- _Task instructions_
Count the lines below that contain the word "computer", and reply with that number alone.

- _Data_
=== Begin Enclosure ===

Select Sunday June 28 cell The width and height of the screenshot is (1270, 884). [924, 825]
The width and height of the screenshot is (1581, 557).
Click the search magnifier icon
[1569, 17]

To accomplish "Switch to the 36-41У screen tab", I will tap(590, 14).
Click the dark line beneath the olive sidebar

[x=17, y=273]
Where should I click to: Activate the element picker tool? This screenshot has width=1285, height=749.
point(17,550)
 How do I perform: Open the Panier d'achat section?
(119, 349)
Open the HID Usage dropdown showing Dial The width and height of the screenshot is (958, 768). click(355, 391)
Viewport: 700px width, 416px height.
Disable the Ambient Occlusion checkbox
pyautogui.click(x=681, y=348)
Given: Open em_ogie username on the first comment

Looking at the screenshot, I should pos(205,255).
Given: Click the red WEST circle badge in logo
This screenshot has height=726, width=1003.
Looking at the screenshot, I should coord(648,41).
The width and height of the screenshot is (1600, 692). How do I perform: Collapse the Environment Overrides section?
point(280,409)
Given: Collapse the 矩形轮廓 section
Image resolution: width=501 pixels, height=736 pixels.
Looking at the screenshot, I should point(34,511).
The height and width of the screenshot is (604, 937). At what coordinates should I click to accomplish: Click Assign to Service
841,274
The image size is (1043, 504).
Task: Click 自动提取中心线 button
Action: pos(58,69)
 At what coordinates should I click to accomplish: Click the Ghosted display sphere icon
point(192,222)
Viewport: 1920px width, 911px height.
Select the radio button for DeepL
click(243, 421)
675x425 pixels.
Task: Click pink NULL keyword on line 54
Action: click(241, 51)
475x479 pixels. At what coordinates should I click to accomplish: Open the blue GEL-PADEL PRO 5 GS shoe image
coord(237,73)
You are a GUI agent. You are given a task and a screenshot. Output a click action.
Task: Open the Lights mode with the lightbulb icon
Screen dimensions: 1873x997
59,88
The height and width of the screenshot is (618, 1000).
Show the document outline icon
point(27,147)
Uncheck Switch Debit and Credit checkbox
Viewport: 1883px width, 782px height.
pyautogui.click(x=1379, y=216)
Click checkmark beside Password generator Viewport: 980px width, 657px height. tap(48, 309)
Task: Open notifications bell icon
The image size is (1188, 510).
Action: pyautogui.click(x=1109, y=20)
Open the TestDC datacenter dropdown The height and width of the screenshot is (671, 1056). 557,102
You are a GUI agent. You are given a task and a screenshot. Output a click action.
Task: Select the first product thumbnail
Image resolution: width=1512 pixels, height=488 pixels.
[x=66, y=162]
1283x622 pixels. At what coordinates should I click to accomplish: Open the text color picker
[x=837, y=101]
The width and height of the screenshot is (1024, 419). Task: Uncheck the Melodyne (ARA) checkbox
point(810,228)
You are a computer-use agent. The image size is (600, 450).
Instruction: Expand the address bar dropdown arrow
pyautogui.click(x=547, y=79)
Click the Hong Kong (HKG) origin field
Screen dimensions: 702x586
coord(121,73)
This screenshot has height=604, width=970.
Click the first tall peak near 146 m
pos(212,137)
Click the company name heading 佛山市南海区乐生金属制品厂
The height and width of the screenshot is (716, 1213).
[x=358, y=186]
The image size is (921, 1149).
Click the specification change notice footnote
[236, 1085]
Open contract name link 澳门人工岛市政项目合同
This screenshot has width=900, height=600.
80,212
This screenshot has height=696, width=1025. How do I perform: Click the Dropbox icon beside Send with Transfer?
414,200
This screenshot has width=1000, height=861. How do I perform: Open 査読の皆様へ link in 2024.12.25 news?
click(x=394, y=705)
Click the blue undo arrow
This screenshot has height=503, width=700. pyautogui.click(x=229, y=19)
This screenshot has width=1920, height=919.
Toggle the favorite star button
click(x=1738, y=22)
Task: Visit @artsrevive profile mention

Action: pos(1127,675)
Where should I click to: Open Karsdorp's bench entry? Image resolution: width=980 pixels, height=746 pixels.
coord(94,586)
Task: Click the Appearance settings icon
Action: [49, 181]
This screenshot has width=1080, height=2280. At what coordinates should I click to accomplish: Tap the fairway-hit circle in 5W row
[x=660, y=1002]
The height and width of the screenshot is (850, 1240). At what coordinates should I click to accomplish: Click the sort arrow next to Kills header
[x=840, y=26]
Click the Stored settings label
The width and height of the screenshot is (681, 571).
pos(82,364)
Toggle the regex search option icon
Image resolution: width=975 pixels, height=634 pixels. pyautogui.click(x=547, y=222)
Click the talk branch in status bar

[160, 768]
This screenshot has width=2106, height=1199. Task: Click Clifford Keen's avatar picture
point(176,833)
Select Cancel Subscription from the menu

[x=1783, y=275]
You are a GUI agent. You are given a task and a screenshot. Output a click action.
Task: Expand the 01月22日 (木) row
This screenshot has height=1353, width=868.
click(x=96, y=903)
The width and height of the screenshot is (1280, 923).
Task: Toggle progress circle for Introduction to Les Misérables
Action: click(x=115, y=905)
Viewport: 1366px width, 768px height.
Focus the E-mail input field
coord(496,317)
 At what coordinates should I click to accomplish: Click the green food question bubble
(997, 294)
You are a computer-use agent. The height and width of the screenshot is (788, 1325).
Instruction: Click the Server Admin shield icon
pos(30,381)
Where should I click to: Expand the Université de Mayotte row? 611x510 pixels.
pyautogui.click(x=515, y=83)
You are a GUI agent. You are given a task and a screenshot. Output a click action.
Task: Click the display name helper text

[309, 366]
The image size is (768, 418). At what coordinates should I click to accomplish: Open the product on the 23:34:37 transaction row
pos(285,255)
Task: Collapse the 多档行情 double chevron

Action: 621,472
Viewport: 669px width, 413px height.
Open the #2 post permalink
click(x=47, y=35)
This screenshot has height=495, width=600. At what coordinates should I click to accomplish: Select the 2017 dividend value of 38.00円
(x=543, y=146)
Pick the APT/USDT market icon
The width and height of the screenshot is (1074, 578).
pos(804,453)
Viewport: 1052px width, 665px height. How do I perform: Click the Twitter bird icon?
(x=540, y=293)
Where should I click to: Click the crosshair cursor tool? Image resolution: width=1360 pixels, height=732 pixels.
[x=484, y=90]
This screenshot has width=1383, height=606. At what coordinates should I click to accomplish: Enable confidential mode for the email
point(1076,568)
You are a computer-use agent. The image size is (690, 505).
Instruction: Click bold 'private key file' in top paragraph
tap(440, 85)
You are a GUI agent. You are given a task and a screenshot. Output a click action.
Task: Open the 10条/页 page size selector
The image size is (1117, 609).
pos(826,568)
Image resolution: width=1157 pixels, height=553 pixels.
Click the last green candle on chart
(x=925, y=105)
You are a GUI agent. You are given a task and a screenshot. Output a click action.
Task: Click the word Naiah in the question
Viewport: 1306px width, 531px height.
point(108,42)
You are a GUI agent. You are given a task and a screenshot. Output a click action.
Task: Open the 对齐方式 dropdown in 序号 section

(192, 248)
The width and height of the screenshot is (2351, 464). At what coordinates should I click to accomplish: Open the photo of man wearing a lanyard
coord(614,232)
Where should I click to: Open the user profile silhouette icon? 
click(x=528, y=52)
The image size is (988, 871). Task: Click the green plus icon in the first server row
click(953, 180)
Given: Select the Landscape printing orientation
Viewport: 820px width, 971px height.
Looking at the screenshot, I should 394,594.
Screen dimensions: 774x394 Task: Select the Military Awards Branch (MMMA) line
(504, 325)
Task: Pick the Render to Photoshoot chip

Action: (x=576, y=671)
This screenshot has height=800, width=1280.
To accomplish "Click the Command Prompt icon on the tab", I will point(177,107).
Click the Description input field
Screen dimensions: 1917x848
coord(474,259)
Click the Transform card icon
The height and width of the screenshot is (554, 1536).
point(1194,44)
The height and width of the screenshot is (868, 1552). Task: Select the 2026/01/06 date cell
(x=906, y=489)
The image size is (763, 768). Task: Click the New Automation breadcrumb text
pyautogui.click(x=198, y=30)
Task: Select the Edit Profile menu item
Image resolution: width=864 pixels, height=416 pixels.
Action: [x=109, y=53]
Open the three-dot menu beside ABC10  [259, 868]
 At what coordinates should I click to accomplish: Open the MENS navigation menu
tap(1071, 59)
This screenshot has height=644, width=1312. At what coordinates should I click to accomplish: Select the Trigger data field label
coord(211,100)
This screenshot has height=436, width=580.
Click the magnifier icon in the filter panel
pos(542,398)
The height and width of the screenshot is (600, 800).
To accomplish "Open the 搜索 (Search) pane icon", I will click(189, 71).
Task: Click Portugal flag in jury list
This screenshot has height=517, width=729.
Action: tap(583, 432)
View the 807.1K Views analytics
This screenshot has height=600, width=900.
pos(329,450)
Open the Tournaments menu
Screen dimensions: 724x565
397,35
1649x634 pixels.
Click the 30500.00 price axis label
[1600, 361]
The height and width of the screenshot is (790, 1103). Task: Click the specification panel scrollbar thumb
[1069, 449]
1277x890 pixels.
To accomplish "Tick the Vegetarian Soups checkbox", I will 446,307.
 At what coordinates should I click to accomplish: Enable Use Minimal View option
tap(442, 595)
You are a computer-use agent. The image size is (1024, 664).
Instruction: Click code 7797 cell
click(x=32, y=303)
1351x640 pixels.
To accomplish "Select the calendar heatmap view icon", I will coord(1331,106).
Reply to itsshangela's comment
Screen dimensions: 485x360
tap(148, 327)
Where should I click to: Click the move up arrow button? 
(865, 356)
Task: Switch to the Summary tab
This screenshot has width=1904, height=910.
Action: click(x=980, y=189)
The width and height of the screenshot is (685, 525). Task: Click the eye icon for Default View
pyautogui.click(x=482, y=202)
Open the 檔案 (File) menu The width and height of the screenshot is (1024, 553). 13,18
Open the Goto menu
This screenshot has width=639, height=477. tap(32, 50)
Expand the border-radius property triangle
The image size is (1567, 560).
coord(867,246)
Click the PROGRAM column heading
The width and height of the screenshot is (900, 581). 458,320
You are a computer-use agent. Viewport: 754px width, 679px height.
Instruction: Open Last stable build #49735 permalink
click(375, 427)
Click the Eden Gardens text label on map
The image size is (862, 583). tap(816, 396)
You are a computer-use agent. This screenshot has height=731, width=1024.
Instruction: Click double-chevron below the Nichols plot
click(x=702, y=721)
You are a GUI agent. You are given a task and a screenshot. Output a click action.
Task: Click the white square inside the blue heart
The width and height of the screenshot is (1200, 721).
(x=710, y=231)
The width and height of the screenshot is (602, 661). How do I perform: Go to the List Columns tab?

=== End Enclosure ===

- _Answer to the exercise_
6